> [SUPPLIED PASSAGE]:

|---|

Caring variegated succulents is simple, and they don't need a sophisticated environment. All you need is to raise them in the right light and temperature.
As the leaves of variegated succulents are usually small and sensitive, exposing them to highly bright sunlight will result in sunburn. You can allow indirect light during the hottest part of the day; otherwise, keep the pot where it can receive an adequate amount of light. Turning the sides of variegated succulents also gives good results.
Similarly, don’t expose variegated succulents to extreme temperature or frost, and you can keep your plant between 65F to 75F. Plus, water variegated succulent when the succulent soil is dried. If you see some branches have a risk of rot or getting plant problems, it is better to propagate variegated succulents. Click here to learn how to save overwatered succulents.
Can Variegated Succulents Turn Back to Normal?
Variegated succulents can turn back to normal and depend on variegation's cause. Typically, a plant may turn completely green in the ideal growth conditions. The intensity of light, watering, temperature, and plant locations are prime factors that also contribute to variegations.
On the other hand, it cannot turn back to normal if the genetic mutation causes succulent's variegation that goes in generations.
5 Popular Variegated Succulents
Ceropegia Woodii f. Variegata / String of Heart Variegata
String of Heart Variegata, is a beautiful trailing succulent with pink, creamy yellow, and green shade heart-shaped leaves. With more indirect sun exposure, the pink shade will be broader. Unlike some summer dormant succulents, String of Heart Variegata can grow very well indoors. The small pink "high-heel" shaped flowers appear in summer. This variety doesn't like sitting in moisture-potting soil. You need to use gritty soil to grow it in medium size planter pot. After its bulb roots stabilize the environment, you can propagate this variety by stem cuttings. The ideal propagating season is spring.
String of Hearts variegata is not hardy succulent. The suitable temperature for it to thrive is from 27F to 45F.
Anacampseros Telephiastrum 'Variegata'
Anacampseros Telephiastrum 'Variegata', commonly known as Anacampseros Telephiastrum 'Sunrise.' The succulent is native to South Africa as a part of the Portulacaceae succulent family. The attractive container succulent is known for the bright color of the leaves, and the variegation rosette shows an intense rose that creeps into lime and emerald green. You can expect to enjoy its flower in the summer.
Anacampseros Telephiastrum 'Variegata' is hardy to zone 10a-11b (from 30F to 50F).

|---|

> [SUPPLIED MATERIAL]:
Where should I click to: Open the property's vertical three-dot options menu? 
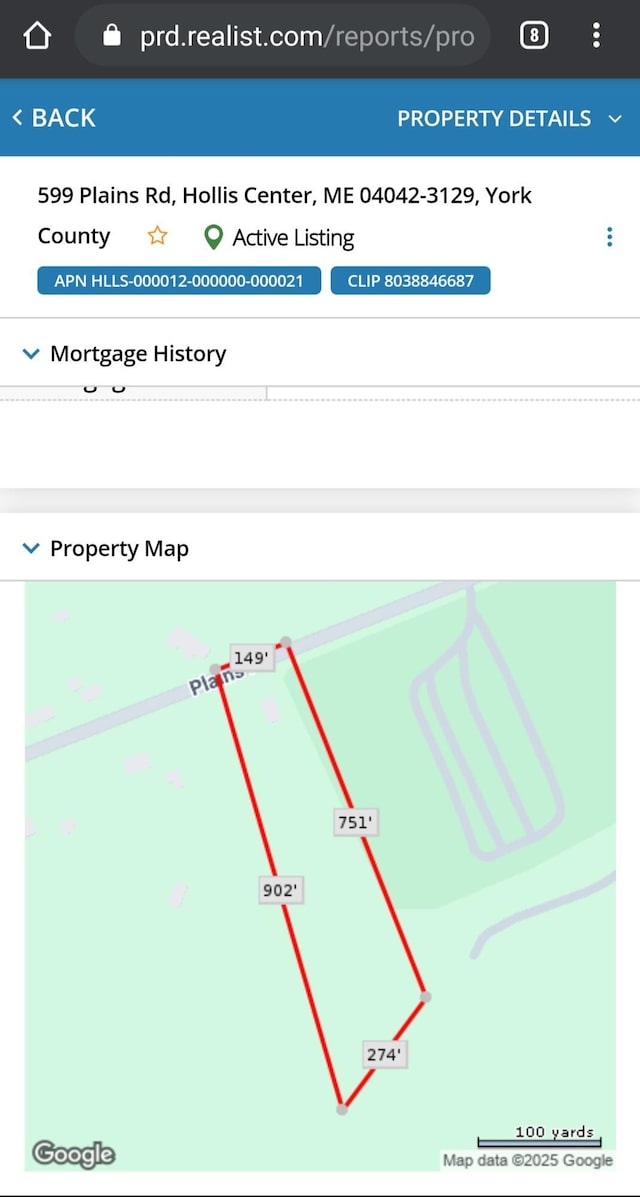coord(609,237)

|---|

> [COMPLETE THE FOLLOWING]:
1. Print the part of the variegated succulents passage between "Caring variegated succulents" and "save overwatered succulents.", inclusive, copying it word for word.
2. According to the variegated succulents passage, where is Anacampseros Telephiastrum 'Variegata' native to?

> [COMPLETED EXERCISE]:
1.
Caring variegated succulents is simple, and they don't need a sophisticated environment. All you need is to raise them in the right light and temperature.
As the leaves of variegated succulents are usually small and sensitive, exposing them to highly bright sunlight will result in sunburn. You can allow indirect light during the hottest part of the day; otherwise, keep the pot where it can receive an adequate amount of light. Turning the sides of variegated succulents also gives good results.
Similarly, don’t expose variegated succulents to extreme temperature or frost, and you can keep your plant between 65F to 75F. Plus, water variegated succulent when the succulent soil is dried. If you see some branches have a risk of rot or getting plant problems, it is better to propagate variegated succulents. Click here to learn how to save overwatered succulents.

2. South Africa.